Even as they exploit the newest technologies, the Libby trial bloggers are a throwback to a journalistic style of decades ago, when many reporters made no pretense of political neutrality. Compared with the sober, neutral drudges of the establishment press, the bloggers are class clowns and crusaders, satirists and scolds.
“They’re putting in a lot more opinion and a lot more color than the traditional reporters,” said Mr. Cox, adding that the bloggers were challenging “the theory of objective journalism.”[…]
In the courthouse, the old- and new-media groups have mixed warily at times. Mainstream reporters have shushed the bloggers when their sarcastic comments on the testimony drowned out the audio feed. But traditional reporters have also called on the bloggers on occasion to check a quote or an obscure detail from the investigation.
Some bloggers at the trial have seen their skepticism about mainstream reporting confirmed. “It’s shown me the degree to which journalists work together to define the story,” said Marcy Wheeler, author of a book on the case, “Anatomy of Deceit,” and the woman usually in the Firedoglake live-blogger seat. Ms.
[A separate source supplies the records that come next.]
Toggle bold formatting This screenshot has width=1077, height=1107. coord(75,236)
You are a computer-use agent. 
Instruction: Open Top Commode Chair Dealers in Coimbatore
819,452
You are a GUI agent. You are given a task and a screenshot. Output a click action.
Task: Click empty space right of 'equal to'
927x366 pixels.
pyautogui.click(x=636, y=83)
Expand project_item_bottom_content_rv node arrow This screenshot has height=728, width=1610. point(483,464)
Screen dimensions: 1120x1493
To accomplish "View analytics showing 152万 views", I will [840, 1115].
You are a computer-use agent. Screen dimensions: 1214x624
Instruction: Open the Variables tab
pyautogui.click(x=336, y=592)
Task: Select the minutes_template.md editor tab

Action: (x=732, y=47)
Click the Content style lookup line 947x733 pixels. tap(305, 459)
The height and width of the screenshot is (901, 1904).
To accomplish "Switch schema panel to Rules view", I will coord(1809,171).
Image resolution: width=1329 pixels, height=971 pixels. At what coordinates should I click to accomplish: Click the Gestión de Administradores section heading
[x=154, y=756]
Wheeler, a business consultant from Michigan who writes under the nom-de-blog “emptywheel,” believes that some trial revelations have been underplayed in the conventional media because “once the narrative is set on a story, there’s no deviating from it.”
Marcy was there throughout the trial, while the MBA delegates were only there a few days each. Like her, though, I found the exercise shed a lot of light on how the mainstream press operates and the day-to-day grind of reporting. For the most part, I was impressed with their work ethic and diligence in verifying seemingly minor facts. But, yes, as with any reporting on events I’ve attended live, the reporting occasionally varied wildly from my own observations.
And, not to be too defensive, plenty of the regular reporters were chatterboxes, too. People who cover these things day in and day out are quite naturally going to form opinions and, in the ease of a press room, going to spout off. The difference is that the bloggers and other opinion journalists have the freedom to express their views openly whereas mainstream reporters have to pretend to be objective even while their own interpretation naturally colors their writing.